评估功能就是为了回答这些问题。它通过预设的测试问题和标准答案,量化系统的表现,帮助你做出数据驱动的优化决策。
评估指标解读
系统提供以下核心指标:
| 指标 | 含义 | 参考值 |
|---|---|---|
| Recall@1 | 第一个检索结果包含正确文档的比例 | > 0.6 为佳 |
| Recall@5 | 前5个检索结果包含正确文档的比例 | > 0.8 为佳 |
| F1@K | 精确率和召回率的调和平均 | 用于横向对比 |
| 答案准确性 | 生成答案与标准答案的一致性 | 越高越好 |
创建评估基准
手动准备数据
准备 JSONL 格式的评估文件,每行一个样本:
json
{"query": "什么是人工智能?", "gold_chunk_ids": ["chunk_001"], "gold_answer": "人工智能是..."}
{"query": "机器学习有哪些类型?", "gold_chunk_ids": ["chunk_005"], "gold_answer": "主要包括监督学习..."}字段说明:
query:测试问题,必需gold_chunk_ids:期望被检索到的文档块 ID,可选gold_answer:标准答案,用于评估生成质量,可选
推荐工具
可以使用 EasyDataset 从文档批量生成问答对。
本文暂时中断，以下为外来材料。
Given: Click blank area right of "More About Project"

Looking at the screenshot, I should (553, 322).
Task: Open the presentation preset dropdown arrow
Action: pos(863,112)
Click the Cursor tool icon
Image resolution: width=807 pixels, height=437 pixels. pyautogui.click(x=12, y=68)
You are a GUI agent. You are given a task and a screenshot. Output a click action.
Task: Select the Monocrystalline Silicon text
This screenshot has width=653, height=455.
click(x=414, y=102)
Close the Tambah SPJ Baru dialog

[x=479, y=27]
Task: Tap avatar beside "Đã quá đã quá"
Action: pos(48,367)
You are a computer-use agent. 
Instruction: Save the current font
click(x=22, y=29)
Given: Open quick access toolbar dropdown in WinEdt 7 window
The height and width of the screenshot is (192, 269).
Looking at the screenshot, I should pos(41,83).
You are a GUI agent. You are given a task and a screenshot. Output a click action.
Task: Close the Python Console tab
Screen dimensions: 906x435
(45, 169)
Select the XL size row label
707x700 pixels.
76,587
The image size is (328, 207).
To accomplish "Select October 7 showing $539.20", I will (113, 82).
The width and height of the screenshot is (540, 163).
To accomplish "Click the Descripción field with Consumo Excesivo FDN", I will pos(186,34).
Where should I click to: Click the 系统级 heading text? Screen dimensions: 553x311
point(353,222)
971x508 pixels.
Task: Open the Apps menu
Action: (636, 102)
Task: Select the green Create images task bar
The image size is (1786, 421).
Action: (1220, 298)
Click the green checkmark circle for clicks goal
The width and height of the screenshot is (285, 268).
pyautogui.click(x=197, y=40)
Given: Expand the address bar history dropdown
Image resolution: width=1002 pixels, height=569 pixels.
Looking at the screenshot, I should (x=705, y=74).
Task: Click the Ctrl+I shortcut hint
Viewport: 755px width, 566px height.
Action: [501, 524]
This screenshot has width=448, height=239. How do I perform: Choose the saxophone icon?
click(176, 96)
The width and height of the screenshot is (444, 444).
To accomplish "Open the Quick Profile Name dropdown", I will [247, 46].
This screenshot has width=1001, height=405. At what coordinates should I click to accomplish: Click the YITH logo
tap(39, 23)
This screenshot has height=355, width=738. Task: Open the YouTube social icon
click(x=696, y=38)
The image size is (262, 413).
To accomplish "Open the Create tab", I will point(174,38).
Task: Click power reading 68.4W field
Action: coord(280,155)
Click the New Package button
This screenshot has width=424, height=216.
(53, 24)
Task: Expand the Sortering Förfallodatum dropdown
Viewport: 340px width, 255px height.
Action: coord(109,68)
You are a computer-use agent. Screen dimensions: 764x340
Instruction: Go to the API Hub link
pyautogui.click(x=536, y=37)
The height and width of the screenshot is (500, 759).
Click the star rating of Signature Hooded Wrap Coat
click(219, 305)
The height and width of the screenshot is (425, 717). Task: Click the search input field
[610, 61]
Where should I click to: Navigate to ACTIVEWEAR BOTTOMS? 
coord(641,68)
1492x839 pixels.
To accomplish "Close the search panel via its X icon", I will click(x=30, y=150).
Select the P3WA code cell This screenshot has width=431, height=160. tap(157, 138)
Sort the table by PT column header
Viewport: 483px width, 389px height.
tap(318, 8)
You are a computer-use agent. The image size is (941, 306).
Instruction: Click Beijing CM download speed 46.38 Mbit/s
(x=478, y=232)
注意导出时将字段名改为 query 和 gold_answer。
自动生成
系统也支持自动生成评估数据:随机采样知识库中的文档块,用嵌入模型查找相似内容,最后用大模型生成问答对。
推荐参数:
- 问题数量:10-50 个
- 相似文档数:2-5 个
运行评估
在知识库详情页点击「评估」标签,选择评估基准后配置:
- 答案生成模型(可选):基于检索到的文档块生成答案
- 评判模型(可选):评估生成答案与标准答案的一致性
点击「开始评估」,系统在后台执行,完成后会显示各项指标结果。
评估结果分析
拿到评估结果后,可以从以下几个角度分析:
- Recall@1 低:说明最相关的内容没有被首先检索到,可能需要调整嵌入模型或分块策略
- Recall@5 低:说明相关文档没有被检索到,可能需要增加检索数量或优化查询
- 答案准确性低:说明生成质量有问题,可能需要调整提示词或更换模型
使用场景
- 上线前验证:知识库建设完成后,评估效果是否满足要求
- 配置对比:调整分块策略、嵌入模型后,对比评估结果
- 定期监控:定期评估,及时发现质量下降
- 参数调优:通过多次评估找到最优参数组合
评估是一个持续的过程。建议在初始建设时就建立评估基准,后续每次重大变更都进行评估,形成数据驱动的优化闭环。